東北をうろうろ(13)
 えさし藤原の郷から、えさし郷土文化館へ・・・・

 えさし藤原の郷の展示物はなかなか興味深いものです。非常に気になったのは・・・暫定的な展示物というか・・・ロケで使用してまだ壊していないというやつですかね?「やぶれ門」と呼ばれている山門などはなかなか良くできております。

 これが、一番印象深いものだったかもしれません。平清盛で使われたセット・・・この門の前に庶民の生活が繰り広げられ、庶民のバイタリティーを表現するシーンに使われたとか・・・

 大河ドラマは見ないので、わかりませんが・・・これがどのような映像に化けるのか?それは興味があるのですがね・・・あれ、平清盛は、今やっているやつか・・・というぐらいテレビは見ないのでね。

 あとは、義経館というのがありますね。義経の一代記がパネルで示され・・・


 いました・・・弁慶が・・・なかなか立派なものであります。人形の写真を撮るのはなかなか難しい・・・

 後知恵になってしまいましたが・・・視線の先から撮れば良かったかな?とか思うわけです。

 この手の、人形・・・いつ頃からリアルになってきたのやら?昔々、宗吾霊堂で見たものはずいぶんとしょぼくて・・・代官の贅沢三昧という生活が、贅沢三昧に見えなくて・・・

 まあ、パネル展示よりはインパクトはあるのですがね。

 この手の感じの展示は・・・やはり、昔々・・・博物館 網走監獄で見たような?多分、今もほぼ同じような展示をやっているようですね。ネット上の情報では・・・

 しかし・・・監獄へ行こう!とか、体験!「監獄食」とか・・・現在の網走刑務所の昼食として出された食事メニューを再現したものです。って?刑務所の食事か・・・明治時代の監獄食ではないようです。内容はかなりヘルシー?

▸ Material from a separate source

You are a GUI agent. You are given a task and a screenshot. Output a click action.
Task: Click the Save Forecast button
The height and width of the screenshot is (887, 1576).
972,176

 えさし藤原の郷はなかなか興味深いものでありました。ドラマや映画の展示館もあり、どのようなものに、この場所が使われたかが分かるようになっていました。

 えさし藤原の郷を出て、今度は えさし郷土文化館へ行きました。右の写真のような、何やらガラス張りの建物?共通券では+100円ですから大したことはないのかな?

 しかし、このガラス張りの建物は・・・単なる連絡通路でした。二重の螺旋階段とエレベーターが設置されています。ついつい、螺旋階段を上って、降りて、エレベーターで上がって、通路を進むと郷土文化館というわけです。

 通路を進むと、幅の広い通路のような・・・ウナギの寝床のような展示ホールへ、えさしの農業関連の展示がありました。格別に興味深いものはないのですが・・・このあたりは豊かな農作物で奥州藤原氏の穀倉だったのかな?なんってね。

 そして、奥の院と呼ばれる場所に、正徳元年、宝暦2年に作られた観音像が大量に展示されていました。

 江戸中期の京都で作られた観音像で、西国・坂東・秩父の観音霊場の観音像のセットなんです。それぞれある仏師の工房でまとめて造られ納入されたものとのこと・・・ふと、高村光雲の幕末維新懐古談の一節を思い出してしまいました。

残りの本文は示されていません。